━━━━━ Статья

В 64-м году Театр на Таганке родился почти случайно, а подтолкнули эту случайность разные обстоятельства и события, многими, в том числе и вашим покорным слугой, давно описанные. Это были последние деньки хрущевской оттепели, реабилитации миллионов репрессированных, когда выходили из сталинских лагерей люди, которые смогли там выжить. Реабилитация коснулась и других сфер нашей жизни, в том числе быта, искусства. Не до конца, не совсем, но все-таки это было...

Надо сказать, что в юности - так счастливо получилось - Юрий Любимов оказался на перекрестке классического МХАТа и шалой (или шаловливой?) вахтанговской команды последних дней Мейерхольда, Таирова и Михоэлса. Этот молодой человек, который со временем стал уникальным мастером российского театра, обладал свойством все, как губка, впитывать и перерабатывать в свое, собственное изделие.

59-й год. Во Франции Любимов увидел спектакль "Вестсайдская история" Бернстайна, который его потряс. Это был первый, необыкновенно мощный мюзикл, где сочетались и психология, и детектив, и национальная трагедия, и драма, и история Ромео и Джульетты! Что немаловажно, действие было облечено в выверенную форму, которую заполняла, согревала актерская кровеносная система. Все было точно и вместе с тем импровизационно горячо.

Кроме того, следует назвать еще одно важное обстоятельство - студенческие театры. Нынче этого уже нет, а в то время там соединились Юткевич, Быков, Ворошилов, Розовский (я называю имена, которые вы знаете), Рутберг, Аксельрод - всех их втянул в свое поле театр МГУ: и эстрадный, и драматический. Любимов оказался к этому тоже близок - по-моему, через каких-то художников. Тем более что географически ему было до него рукой подать.

Студенческая вольница производила сильное впечатление. Острота намеков (а в нашем деле в те годы без намека ни шагу), ли фига в кармане, как это потом называлось, будоражила, пьянила. Играли Шекспира, а понимали, что значит "быть" и какое "не быть" имеется в виду.


Семья Смеховых, Москва, ВДНХ



- Зрители ждали эту фигу, правда?

━━━━━━━━━━

→ **Письменные задания**:
**1.** Пожалуйста, перечислите фамилии всех людей, которых, согласно статье о Театре на Таганке, втянул в свое поле театр МГУ.
**2.** Напишите продолжение статьи о Театре на Таганке, которое шло бы сразу после ее последней фразы.

━━━━━ Исходные записи

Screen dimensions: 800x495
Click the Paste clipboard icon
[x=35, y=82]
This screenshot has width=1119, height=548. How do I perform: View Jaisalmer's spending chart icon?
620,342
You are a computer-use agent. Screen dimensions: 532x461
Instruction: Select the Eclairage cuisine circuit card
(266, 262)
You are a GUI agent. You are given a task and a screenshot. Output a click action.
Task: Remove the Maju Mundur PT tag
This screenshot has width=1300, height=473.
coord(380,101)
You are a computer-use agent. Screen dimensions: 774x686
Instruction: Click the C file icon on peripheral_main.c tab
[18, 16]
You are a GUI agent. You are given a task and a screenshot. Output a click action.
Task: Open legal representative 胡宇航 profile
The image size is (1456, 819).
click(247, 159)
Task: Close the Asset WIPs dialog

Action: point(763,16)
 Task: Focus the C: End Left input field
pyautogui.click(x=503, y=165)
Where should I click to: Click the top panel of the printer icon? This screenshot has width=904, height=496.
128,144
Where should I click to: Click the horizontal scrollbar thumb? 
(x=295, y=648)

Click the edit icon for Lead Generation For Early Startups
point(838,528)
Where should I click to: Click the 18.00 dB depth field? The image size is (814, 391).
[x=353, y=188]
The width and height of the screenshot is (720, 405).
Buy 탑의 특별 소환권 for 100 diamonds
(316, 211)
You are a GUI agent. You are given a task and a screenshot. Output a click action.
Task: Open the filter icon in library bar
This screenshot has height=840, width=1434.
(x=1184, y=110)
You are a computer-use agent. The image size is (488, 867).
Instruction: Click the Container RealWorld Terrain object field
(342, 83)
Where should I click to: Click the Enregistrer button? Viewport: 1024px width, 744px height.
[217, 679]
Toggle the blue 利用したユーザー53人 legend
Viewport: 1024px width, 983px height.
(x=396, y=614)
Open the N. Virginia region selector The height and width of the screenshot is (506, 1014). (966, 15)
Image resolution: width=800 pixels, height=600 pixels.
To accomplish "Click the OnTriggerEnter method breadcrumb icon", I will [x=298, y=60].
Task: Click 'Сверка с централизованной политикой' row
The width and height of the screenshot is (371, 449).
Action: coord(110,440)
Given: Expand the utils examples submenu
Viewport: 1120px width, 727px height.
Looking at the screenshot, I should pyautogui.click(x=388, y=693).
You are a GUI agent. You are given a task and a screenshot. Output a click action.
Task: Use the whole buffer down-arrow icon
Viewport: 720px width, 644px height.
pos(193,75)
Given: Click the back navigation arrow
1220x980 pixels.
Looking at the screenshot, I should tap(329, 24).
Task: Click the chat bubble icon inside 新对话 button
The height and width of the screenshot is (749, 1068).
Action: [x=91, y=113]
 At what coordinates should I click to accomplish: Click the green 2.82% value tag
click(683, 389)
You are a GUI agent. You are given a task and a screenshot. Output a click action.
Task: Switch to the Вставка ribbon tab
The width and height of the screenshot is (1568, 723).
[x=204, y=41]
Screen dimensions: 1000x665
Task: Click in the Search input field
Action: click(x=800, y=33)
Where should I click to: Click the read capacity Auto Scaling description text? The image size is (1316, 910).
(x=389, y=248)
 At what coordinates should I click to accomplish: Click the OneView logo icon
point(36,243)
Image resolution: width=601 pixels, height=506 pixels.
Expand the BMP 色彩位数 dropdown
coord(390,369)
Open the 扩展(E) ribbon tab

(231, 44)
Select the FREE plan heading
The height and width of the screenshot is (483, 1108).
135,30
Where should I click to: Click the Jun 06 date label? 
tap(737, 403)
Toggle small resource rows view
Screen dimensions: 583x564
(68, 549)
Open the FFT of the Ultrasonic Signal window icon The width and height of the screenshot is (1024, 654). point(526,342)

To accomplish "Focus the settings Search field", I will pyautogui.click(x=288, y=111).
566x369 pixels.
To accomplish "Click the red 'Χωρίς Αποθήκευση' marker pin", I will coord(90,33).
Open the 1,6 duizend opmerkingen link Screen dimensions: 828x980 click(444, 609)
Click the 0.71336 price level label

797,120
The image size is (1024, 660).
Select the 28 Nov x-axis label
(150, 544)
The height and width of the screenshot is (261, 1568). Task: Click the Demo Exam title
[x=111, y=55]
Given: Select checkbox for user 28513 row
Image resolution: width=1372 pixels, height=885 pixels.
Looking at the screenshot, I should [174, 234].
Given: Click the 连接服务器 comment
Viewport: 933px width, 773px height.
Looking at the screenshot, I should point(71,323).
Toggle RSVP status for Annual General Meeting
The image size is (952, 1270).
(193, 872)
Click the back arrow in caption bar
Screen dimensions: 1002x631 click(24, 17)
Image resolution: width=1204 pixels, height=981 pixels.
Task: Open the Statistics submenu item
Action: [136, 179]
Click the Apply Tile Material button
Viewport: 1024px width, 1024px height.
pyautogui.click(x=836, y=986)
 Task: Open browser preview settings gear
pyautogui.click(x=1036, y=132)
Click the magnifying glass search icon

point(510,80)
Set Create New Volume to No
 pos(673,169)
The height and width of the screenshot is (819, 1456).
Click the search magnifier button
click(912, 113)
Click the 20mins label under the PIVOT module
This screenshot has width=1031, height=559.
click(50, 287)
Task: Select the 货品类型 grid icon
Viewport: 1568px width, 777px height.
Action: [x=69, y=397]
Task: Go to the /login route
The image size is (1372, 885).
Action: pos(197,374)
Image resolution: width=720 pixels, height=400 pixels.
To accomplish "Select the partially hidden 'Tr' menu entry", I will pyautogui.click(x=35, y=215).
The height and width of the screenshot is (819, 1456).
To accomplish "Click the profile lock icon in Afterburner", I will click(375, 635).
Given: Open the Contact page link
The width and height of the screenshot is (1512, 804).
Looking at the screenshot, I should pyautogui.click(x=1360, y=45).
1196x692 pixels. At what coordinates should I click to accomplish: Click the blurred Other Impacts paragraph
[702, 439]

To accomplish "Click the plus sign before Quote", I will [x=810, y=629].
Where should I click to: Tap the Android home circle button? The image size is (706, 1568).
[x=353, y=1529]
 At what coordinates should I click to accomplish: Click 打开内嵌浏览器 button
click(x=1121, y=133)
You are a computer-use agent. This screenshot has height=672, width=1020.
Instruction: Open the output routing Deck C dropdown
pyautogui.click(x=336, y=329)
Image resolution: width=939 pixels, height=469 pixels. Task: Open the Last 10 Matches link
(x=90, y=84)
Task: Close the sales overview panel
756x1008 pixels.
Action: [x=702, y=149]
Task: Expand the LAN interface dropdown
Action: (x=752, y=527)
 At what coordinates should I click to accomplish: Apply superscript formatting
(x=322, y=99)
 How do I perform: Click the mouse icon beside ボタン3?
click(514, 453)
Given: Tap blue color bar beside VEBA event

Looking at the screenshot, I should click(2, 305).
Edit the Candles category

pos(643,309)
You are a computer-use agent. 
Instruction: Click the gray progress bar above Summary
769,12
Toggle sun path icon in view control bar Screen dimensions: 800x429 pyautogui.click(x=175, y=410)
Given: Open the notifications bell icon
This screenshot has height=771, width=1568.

━━━━━━━━━━

→ **Результаты упражнений**:
**1.** Юткевич, Быков, Ворошилов, Розовский, Рутберг, Аксельрод.

**2.**
- Ну конечно, была некая сговоренность всех приличных людей. Потом уже, когда после перестройки все рассыпалось, среди них выявилось столько слоев! Боже мой! А тогда было два: стенка на стенку! Приличные люди, которые предпочитали писателю Брежневу писателя Булгакова, и неприличные люди, у которых все было...

- ...наоборот...

- Таковы истоки, у которых стоял Любимов, вооруженный системой Станиславского... Сейчас, правда, он все это не любит и говорит, что никаких систем нет... Прав Юрий Петрович, наверное. У каждого художника своя система, он создает ее не заимствуя, а, так сказать, потомствуя, наследуя традиции, но в пору своей славы он может, я думаю, обернувшись, сказать: "Вы знаете, больше всего в жизни я обжегся, когда увидел полотна Ван Гога или там, не знаю, услышал песни Ива Монтана".

В общем, Любимов был пропитан этими большими, громоздкими величинами в театре, кино, мюзикле и смог все синтезировать в единое целое. Конечно, театр, который родился в итоге, был необычен, но это все-таки - повторяю! - знак реабилитации, позднего, что ли, реабилитанса.

- Наверное, все тут соединилось: и благоприятное время (как вы писали, "хороший период плохой эпохи"), и талантливые студенты, и мощный любимовский дар...

- ...и начальники были тогда более или менее сносными.

- Проспали "крамолу"?

- Не без того. Им, так сказать, лапшу на уши повесили... Еще были большие люди, которые уже истосковались по нормальному театру.

"МХАТ, КОТОРЫЙ МЫ ВИДИМ СЕГОДНЯ, - ЭТО НУЛЬ ИСКУССТВ"

- Кто, если не секрет?

- В основном такие великие ученые, как Флеров, Капица, Семенов, Понтекорво, - те, которые видели мир. Чтобы поддержать идею Любимова, им нужно было закалиться, и этому способствовало одно обстоятельство. Они видели, что в России, Украине и других республиках то искусство, которое называлось советским, русскоязычным и было нормой в эпоху авангарда, растоптано, убито, уничтожено. В театре запрещенными стали имена Леся Курбаса, Ахметели, в литературе - Зощенко, Пильняка. Не говоря уже о футуристах, акмеистах, имажинистах... А ведь все это была азбука авангарда!

Потрясающее время, куда оно ушло? Его выкорчевали, а всех, кто высовывался, попросту превратили в пыль. Если бы не застрелился Маяковский, его бы, конечно, уничтожили. Мейерхольд уже обслуживал советскую идею, но и его не пощадили, потому что богатство формы было вызывающим, потому что он был личностью, персоной, а это власть раздражало. Нет, надо быть, как все. Причем - вот парадокс идеологии! - Маяковского объявили лучшим и талантливейшим поэтом, а слово "футуризм" было запрещено.

А что же на Западе, где бывали наши великие ученые? Там они видели продолжение того, что некогда было в России. У нас и кибернетика, и генетика - масса всего было запрещено, а Европа всем этим пользовалась замечательно.

- И никому это не мешало...

- И не только эмигранты (очень многие эмигранты-аристократы садились за руль) - сами европейцы сберегли все, что оставили в наследство наши мастера искусств: независимо от того, за колючей проволокой те оказались или на свободе. То, что создали Прокофьев, Шостакович, Малевич, Кандинский, Тышлер, Татлин и прочие, пропитало новейшее искусство Запада.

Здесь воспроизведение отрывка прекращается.